INDUCTIVE CINEMA: Database and Latent

Inductive cinema, broadly defined above, can be further subdivided. This will allow us to describe and attempt to understand the specificity of contemporary neural network technologies, in opposition to the now more established processes of database cinema.

Around the turn of the millenium, the database presented itself as the new hegemonic symbolic form for computerized society. It stood in perfect bilateral opposition to the sequential narrative forms that had dominated the XXth century, particularly those of cinema. The database as a cultural form, heralded by the advent of the web, offered open-ended, spatial exploration of large sets of discrete items, variably ordered and organized; breaking free from the ordained, destinal and unchanging trajectories of narrative cinema.

The current “AI boom”, ongoing in the public eye since the release of ChatGPT in late 2022, has given rise to a new symbolic form for a society we may now describe as vectorized, rather than merely computerized: the latent space. The latent space descends from the database - it is the result of its extreme compression. Perhaps surprisingly, the answer to the question: “What to do with all the decaying memory rotting on the internet?” involves its pulverization by the processes of tokenization and diffusion, and these have yielded a set of media orders of magnitude larger than the training datasets. In other words, the latent space contains more data than the set that was used to produce it.

    III. Declension (Possibility) not Indiciality
    IV. Atemporality (Infinity) not Bound
In theory, it’s best if the films are infinite. It’s enough for them to be either too long to be watched entirely, or constantly recombined (this is much better than prerendered), so that the same material never produces the same associations.

Things think, it is known, and the process of inductive filmmaking can be thought of as that by which the thoughts of the moving images are revealed or otherwise transmitted. To see things think, one needs lots of different things, that can do lots of different things, and one must look at them for a long time.

    V. Continuity (Fuzziness) not Discreteness
    VI. Spatiality not Sequentiality
    VII. Statistic not Heuristic
    VIII. Correlation not Causation
    IX. Nebula, not hierarchy

Saussure - “Our thought-apart from its expression in words is only a shapeless and indistinct mass. [...] Without language, thought is a vague uncharted nebula. Here are no pre-existing ideas, and nothing is defined before the appearance of language.”

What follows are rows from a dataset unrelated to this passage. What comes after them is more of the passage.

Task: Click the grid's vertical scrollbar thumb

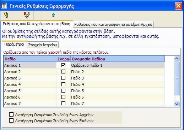Action: (177, 79)
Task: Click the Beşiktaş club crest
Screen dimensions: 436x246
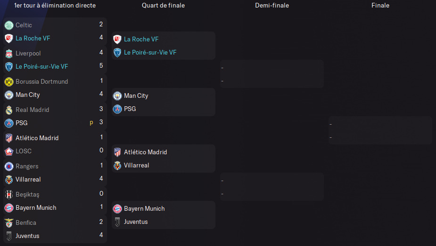Action: (x=8, y=194)
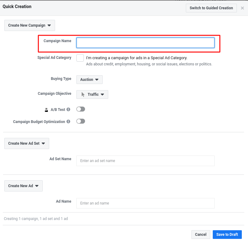Click into the Ad Set Name field
Image resolution: width=248 pixels, height=242 pixels.
(x=145, y=161)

The latent space may give access to thought as such, to the vague and uncharted nebula. However, it is not the formless space that precedes language that we are given over to, but rather the one that follows language. To thread the astrophysical metaphor: Nebulae can be star-forming or supernova remains. Star-forming regions are are clouds of interstellar matter that is collapsing inwards, contracting into areas of extreme density where stars can form. When stars collapse at the end of their lives, they explode and release matter, forming expanding nebulae. The latent space better correlates to this latter kind of nebula: the matter it carries is hot and enriched with matter forged in the heat of the dead star. So too is a latent space enriched, superheated. It doesn’t lack language, but rather liquefies it, pulverizes it: it unresolves deixis (reference), configuring a territory of radical anti-indexicality. In a latent space, the particular, indexed media of the dataset are absent - it is their destruction that enables the production of a continuum of possibility, the space between the elements.